Por edad, Michael Haneke, que en verdad nació en Munich (23 de marzo de 1942) pero que se crió en la ciudad austríaca de Wiener Neustadt, debería pertenecer a la generación de Werner Herzog; Volker Schlöndorf y Rainer W. Fassbinder, aquella del Nuevo Cine Alemán, pero su llegada al cine se hizo esperar. Estudió Psicología, Filosofía y Teatro en la Universidad de Viena, y sus primeras experiencias detrás de la cámara en los años setenta fueron para proyectos televisivos. También dirigió en Berlín numerosas producciones escénicas (Goethe, Strindberg, Kleist, etc.) antes de debutar en el cine con El séptimo continente, la crónica objetiva, sin psicologismos de ningún tipo, del suicidio colectivo de una familia pudiente. Ya entonces estableció una de las bases narrativas de su obra: los desmayos emocionales de individuos de conciencia fría y neutra, y la consecuente implosión de las estructuras de la burguesía social cuando se enfrenta a situaciones extremas en el entorno de una Europa decadente.

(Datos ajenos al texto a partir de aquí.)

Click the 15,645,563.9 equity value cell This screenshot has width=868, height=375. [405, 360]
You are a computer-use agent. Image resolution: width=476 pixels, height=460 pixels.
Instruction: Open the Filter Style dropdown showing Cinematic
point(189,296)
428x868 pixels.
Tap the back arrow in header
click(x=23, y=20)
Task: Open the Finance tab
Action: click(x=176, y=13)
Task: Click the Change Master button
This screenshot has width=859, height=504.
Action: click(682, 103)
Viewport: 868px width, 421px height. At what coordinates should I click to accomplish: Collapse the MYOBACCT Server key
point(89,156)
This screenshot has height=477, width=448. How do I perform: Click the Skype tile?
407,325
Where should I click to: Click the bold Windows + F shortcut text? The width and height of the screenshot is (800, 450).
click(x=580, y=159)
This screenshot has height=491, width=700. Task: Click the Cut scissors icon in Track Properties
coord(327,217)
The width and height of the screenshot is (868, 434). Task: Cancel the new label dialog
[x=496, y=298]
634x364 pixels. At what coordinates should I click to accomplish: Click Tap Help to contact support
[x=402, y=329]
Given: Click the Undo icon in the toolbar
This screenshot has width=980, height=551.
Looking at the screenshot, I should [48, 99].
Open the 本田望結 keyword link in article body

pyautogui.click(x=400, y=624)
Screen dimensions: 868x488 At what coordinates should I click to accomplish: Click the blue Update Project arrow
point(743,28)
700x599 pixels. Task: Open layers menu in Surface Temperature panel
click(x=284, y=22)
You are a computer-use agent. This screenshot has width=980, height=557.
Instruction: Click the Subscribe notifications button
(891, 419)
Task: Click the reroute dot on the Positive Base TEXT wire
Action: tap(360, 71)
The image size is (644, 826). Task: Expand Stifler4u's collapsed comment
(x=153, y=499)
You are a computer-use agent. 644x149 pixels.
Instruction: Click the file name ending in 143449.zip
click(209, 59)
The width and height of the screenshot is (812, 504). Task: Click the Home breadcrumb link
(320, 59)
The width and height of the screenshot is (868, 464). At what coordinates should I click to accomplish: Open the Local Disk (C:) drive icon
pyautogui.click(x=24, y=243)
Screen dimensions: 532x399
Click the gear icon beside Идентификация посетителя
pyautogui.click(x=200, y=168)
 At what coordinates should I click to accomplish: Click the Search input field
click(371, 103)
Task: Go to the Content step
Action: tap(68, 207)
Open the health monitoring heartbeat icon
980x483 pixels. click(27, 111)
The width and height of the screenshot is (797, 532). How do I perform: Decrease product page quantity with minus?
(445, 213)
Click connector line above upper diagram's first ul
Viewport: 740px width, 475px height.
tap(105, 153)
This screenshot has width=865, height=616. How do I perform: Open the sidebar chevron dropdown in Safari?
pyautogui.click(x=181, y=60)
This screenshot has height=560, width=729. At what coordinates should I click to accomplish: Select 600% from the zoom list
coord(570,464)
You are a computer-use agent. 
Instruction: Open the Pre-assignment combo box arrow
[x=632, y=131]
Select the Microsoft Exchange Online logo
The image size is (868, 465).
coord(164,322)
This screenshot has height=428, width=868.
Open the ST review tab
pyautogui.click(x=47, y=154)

Desde entonces, ha esculpido con precisión y rigor matemáticos su propia firma, sus visibles marcas de estilo: los planos largos y objetivos, el rigor de la puesta en escena, el empleo del fuera de campo, el cuidado trabajo sonoro, la conciencia musical del montaje, el hiperrealismo de las interpretaciones, etc. Siempre ha despreciado las tramas conclusivas y las zonas de confort dramático, siempre ha preferido ocultar las motivaciones de sus criaturas, propulsando sus ficciones hacia la ambigüedad y la neutralidad emocional. Su pretensión de provocar inquietud y catarsis en las mentes alienadas del espectador de cine ha llevado a asociar su cine con la sofisticación y la precisión sintáctica. El mundo finalmente ha comprendido que sus rituales hacia la catarsis y el shock colectivo no se deben, como durante tanto tiempo se proclamó, a propensiones sadistas. "Los pesimistas son los que hacen películas de entretenimiento... yo trato de sacar a la gente de su apatía", ha dicho. Haneke aún cree en la salvación y la redención humanas. Haneke trata de despertarnos. Lo dijo Balzac: "Con los buenos sentimientos solo se escriben malas novelas". Y se hacen malas películas.